Excluding pictures, retype exactly the lines from the one with "At what coordinates should I click to accomplish: Click" through the end of the records that follow.

Excerpts from a dataset:
========================================================================
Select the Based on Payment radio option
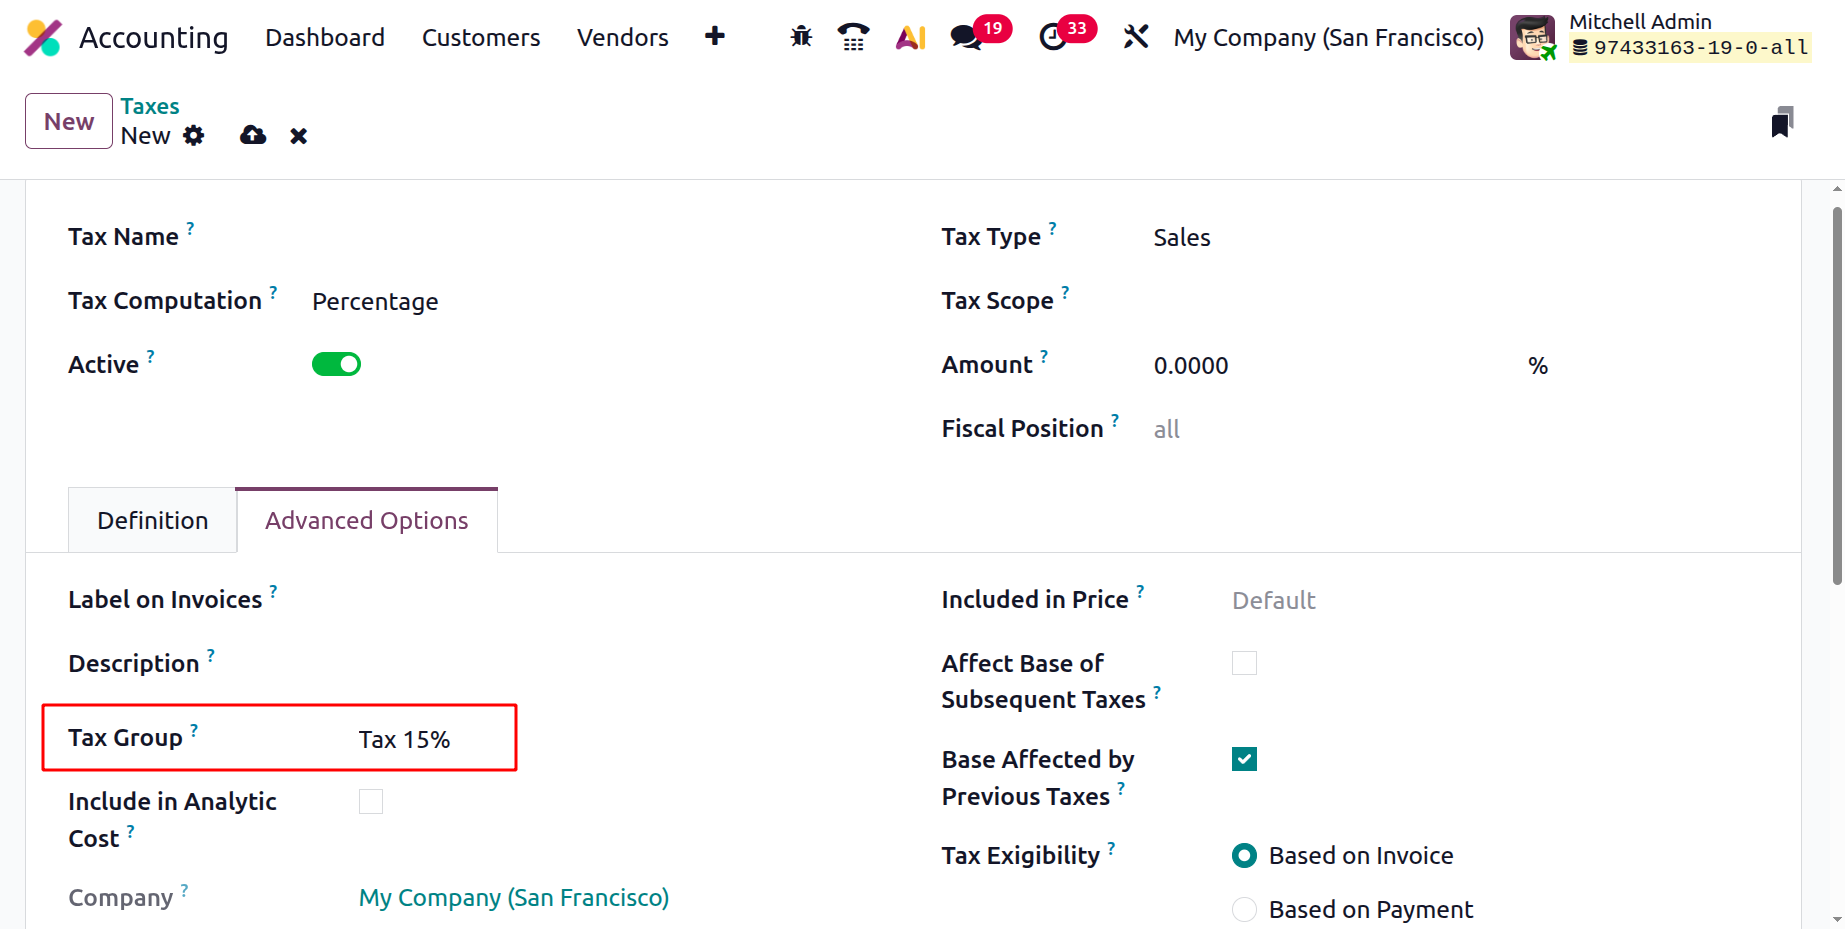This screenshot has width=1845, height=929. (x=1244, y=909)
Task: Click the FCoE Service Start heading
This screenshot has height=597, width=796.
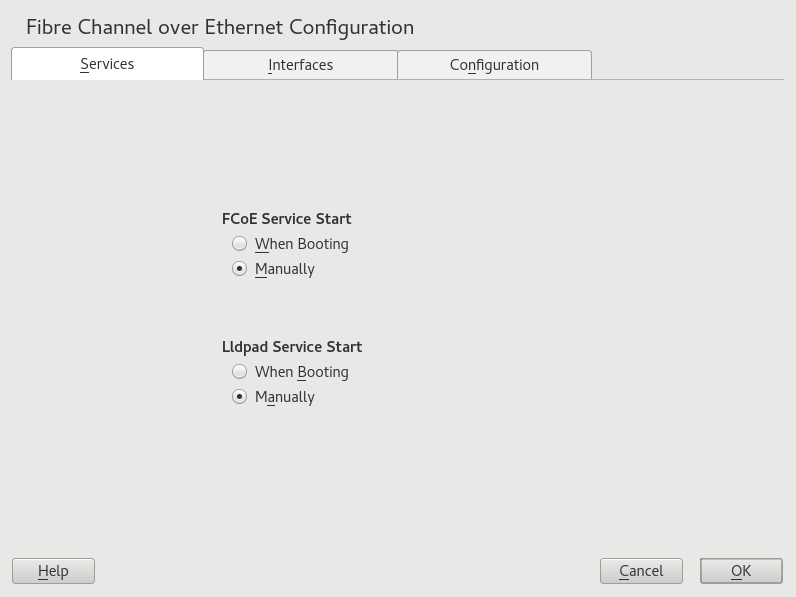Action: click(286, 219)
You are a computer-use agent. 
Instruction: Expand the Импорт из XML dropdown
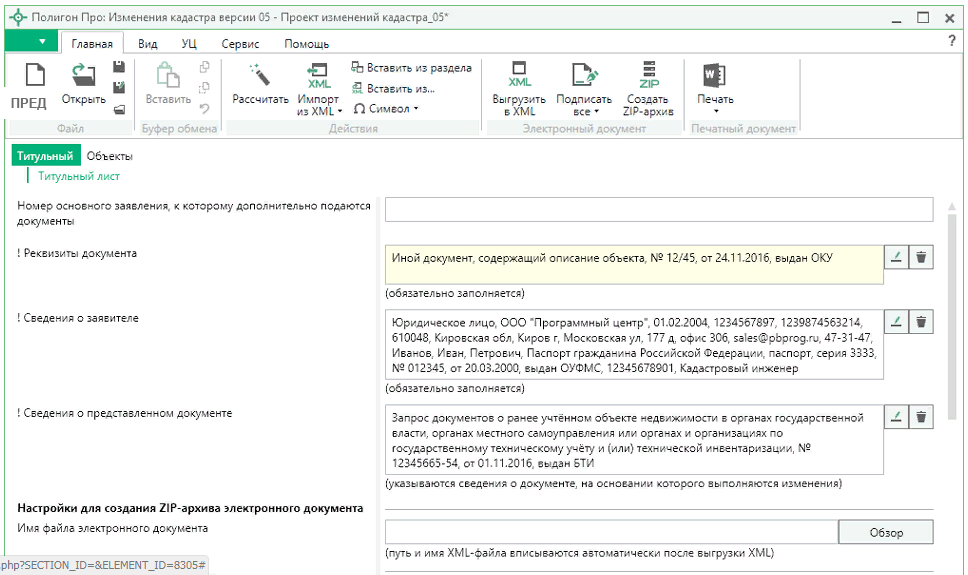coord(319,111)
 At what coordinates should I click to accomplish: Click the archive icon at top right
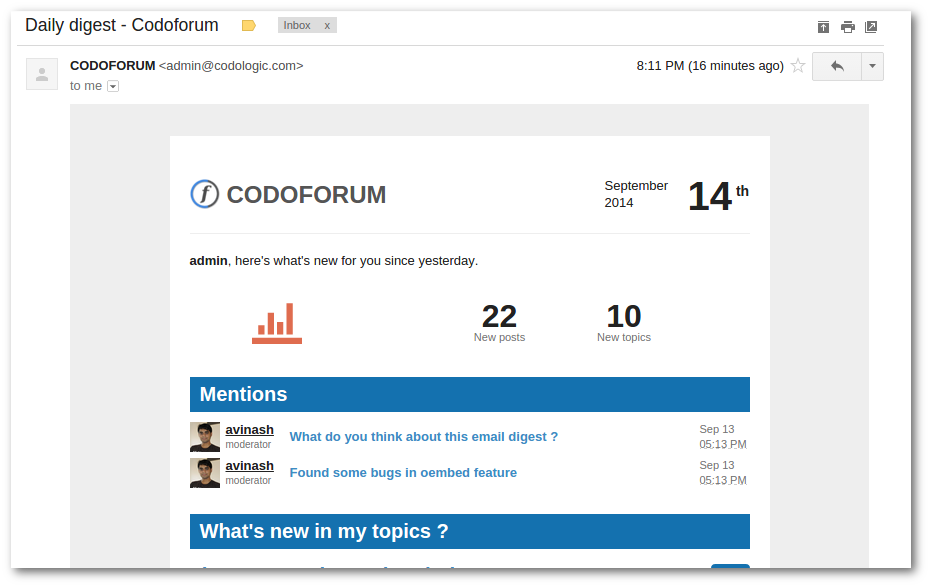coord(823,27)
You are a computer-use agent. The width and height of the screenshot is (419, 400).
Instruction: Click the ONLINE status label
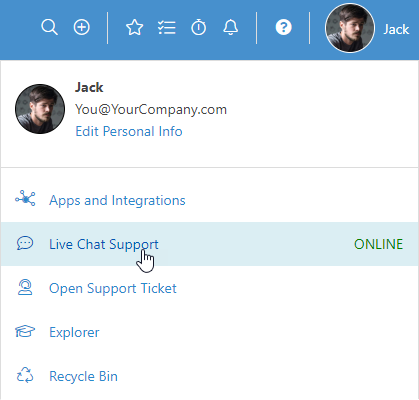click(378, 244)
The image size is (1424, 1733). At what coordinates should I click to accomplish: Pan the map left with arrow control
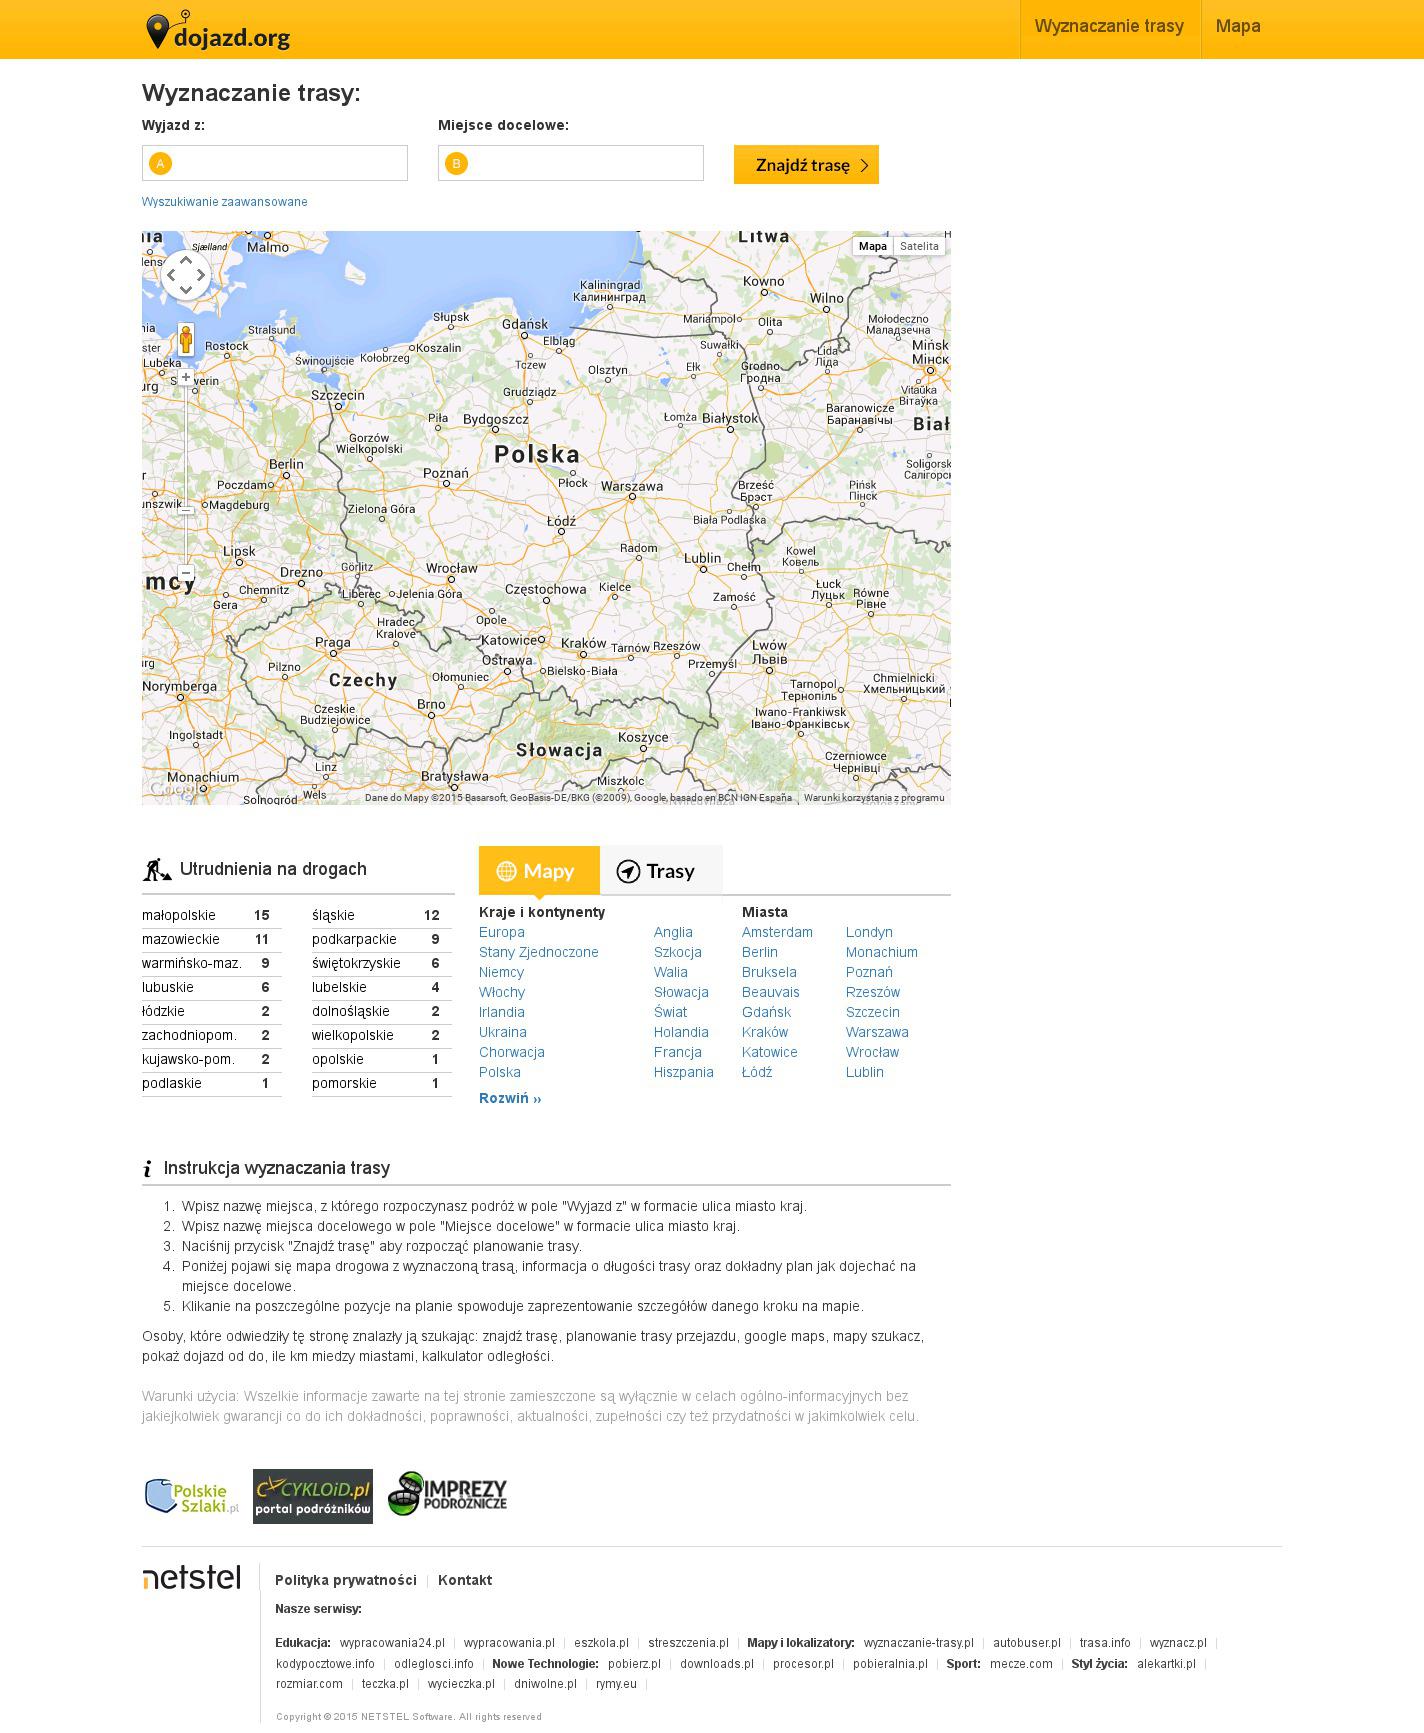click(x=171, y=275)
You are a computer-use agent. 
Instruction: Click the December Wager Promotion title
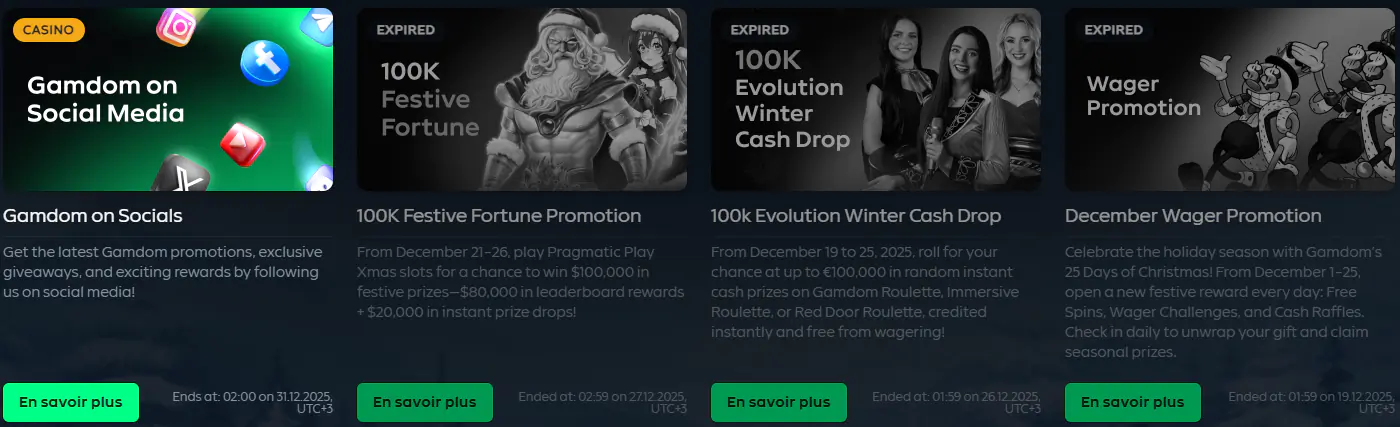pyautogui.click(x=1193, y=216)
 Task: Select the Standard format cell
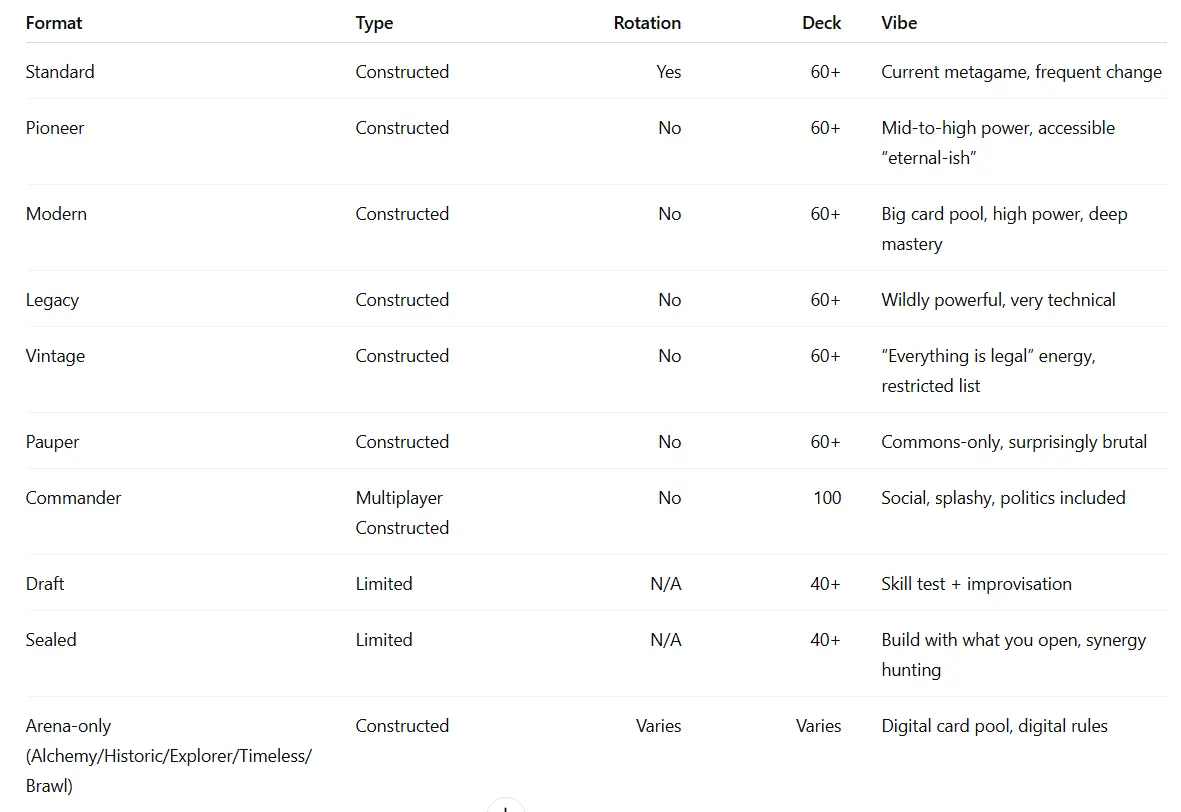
========================================================================
OUTPUT —
 At what coordinates should I click to accomplish: Click the archive icon at top right
coord(823,27)
You are a computer-use agent. The width and height of the screenshot is (419, 400).
Instruction: Click the ONLINE status label
click(378, 244)
The image size is (1424, 1733). At what coordinates should I click to accomplish: Pan the map left with arrow control
click(x=171, y=275)
You are a computer-use agent. 
Instruction: Click the December Wager Promotion title
pyautogui.click(x=1193, y=216)
 Task: Select the Standard format cell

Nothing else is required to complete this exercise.